(Provided entries):
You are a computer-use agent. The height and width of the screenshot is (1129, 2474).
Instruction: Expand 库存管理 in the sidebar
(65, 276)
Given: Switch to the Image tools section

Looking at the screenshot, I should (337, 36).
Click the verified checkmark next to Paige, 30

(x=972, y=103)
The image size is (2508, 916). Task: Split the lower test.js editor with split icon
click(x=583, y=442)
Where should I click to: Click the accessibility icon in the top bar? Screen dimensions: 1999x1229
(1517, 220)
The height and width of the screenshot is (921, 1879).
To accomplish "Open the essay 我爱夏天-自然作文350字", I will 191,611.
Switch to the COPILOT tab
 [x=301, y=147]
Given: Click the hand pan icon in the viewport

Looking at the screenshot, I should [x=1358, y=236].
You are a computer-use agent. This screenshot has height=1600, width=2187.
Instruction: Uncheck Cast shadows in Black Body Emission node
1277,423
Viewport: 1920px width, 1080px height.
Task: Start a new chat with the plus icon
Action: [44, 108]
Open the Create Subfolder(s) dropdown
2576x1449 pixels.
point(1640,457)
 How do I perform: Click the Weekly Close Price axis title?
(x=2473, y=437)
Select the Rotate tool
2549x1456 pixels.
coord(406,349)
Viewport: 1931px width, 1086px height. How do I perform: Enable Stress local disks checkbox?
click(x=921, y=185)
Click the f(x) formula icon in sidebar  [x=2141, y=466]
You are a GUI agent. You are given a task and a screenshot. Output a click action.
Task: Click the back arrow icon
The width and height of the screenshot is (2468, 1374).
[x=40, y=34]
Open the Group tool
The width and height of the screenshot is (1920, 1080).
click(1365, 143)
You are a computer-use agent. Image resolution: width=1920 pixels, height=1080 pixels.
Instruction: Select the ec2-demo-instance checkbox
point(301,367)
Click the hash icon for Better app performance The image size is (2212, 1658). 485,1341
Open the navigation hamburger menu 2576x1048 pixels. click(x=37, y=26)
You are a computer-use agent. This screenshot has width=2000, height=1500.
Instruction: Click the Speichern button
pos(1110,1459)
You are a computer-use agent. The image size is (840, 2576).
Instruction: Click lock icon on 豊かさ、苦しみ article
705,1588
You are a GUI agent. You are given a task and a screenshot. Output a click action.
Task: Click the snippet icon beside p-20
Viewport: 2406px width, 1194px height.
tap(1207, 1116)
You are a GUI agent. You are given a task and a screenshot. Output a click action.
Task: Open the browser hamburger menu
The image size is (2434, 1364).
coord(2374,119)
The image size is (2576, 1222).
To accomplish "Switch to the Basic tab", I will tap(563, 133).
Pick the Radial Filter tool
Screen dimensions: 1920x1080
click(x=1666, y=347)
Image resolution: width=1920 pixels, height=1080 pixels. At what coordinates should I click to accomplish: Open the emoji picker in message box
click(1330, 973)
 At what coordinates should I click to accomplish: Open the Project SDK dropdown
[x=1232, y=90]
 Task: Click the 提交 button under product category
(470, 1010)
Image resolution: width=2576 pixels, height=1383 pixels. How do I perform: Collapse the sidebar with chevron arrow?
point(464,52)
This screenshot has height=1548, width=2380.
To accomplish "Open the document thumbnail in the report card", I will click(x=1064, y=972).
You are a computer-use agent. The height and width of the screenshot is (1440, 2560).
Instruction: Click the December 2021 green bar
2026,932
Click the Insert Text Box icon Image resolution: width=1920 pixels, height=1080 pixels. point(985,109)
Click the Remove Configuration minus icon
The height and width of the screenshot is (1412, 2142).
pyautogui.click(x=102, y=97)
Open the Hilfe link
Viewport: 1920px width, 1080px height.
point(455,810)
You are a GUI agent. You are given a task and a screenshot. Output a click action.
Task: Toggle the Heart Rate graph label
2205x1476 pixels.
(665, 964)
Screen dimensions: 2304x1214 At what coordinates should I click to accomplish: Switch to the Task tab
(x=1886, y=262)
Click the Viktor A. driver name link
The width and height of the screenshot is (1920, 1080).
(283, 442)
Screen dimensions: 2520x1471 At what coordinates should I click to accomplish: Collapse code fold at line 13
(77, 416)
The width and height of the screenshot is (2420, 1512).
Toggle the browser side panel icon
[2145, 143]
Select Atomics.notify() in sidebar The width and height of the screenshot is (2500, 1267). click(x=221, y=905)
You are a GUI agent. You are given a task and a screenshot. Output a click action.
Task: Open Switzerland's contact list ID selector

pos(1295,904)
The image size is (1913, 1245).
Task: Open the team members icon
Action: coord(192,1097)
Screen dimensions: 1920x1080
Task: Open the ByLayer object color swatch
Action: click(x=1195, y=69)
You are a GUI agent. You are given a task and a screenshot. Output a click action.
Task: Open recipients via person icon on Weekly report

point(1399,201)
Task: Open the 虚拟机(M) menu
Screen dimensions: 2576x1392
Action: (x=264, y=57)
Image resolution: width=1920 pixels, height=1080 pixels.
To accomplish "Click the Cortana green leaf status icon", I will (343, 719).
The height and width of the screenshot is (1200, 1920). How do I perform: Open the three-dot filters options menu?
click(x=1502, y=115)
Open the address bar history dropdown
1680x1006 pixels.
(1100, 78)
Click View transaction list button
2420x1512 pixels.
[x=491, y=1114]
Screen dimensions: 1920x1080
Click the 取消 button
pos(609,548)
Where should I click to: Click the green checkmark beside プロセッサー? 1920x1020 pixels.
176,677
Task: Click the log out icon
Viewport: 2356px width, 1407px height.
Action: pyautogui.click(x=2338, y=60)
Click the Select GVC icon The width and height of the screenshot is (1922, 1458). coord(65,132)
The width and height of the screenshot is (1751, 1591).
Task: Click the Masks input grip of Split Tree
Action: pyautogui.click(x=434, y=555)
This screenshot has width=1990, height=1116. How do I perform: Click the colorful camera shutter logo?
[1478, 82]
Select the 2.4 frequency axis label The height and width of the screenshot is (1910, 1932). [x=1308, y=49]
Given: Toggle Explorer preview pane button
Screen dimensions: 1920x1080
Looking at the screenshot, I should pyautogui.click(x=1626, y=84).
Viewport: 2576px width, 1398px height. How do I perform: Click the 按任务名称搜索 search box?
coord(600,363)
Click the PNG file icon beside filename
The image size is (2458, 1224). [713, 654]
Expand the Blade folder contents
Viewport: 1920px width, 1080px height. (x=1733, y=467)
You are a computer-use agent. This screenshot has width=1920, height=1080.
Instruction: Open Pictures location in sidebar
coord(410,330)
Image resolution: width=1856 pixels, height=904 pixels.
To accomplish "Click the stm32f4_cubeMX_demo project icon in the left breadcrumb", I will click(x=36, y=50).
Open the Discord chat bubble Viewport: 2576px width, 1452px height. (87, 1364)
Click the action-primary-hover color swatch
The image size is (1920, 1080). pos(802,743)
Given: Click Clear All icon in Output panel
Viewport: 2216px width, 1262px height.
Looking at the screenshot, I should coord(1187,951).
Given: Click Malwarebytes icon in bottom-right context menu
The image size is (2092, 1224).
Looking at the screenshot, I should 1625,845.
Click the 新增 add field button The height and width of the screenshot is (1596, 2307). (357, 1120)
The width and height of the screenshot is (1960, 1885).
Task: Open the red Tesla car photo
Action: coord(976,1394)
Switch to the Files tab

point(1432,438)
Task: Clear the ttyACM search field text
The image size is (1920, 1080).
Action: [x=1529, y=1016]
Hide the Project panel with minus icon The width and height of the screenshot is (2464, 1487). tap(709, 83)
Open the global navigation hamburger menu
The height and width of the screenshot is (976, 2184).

(Your objective):
Copy out exactly the lines that begin at the one with "Open the Discord" and end at the close of the material above; nothing else belongs in the answer.

(Solution below):
Open the Discord chat bubble Viewport: 2576px width, 1452px height. (87, 1364)
Click the action-primary-hover color swatch
The image size is (1920, 1080). pos(802,743)
Given: Click Clear All icon in Output panel
Viewport: 2216px width, 1262px height.
Looking at the screenshot, I should coord(1187,951).
Given: Click Malwarebytes icon in bottom-right context menu
The image size is (2092, 1224).
Looking at the screenshot, I should 1625,845.
Click the 新增 add field button The height and width of the screenshot is (1596, 2307). (357, 1120)
The width and height of the screenshot is (1960, 1885).
Task: Open the red Tesla car photo
Action: coord(976,1394)
Switch to the Files tab

point(1432,438)
Task: Clear the ttyACM search field text
The image size is (1920, 1080).
Action: [x=1529, y=1016]
Hide the Project panel with minus icon The width and height of the screenshot is (2464, 1487). tap(709, 83)
Open the global navigation hamburger menu
The height and width of the screenshot is (976, 2184).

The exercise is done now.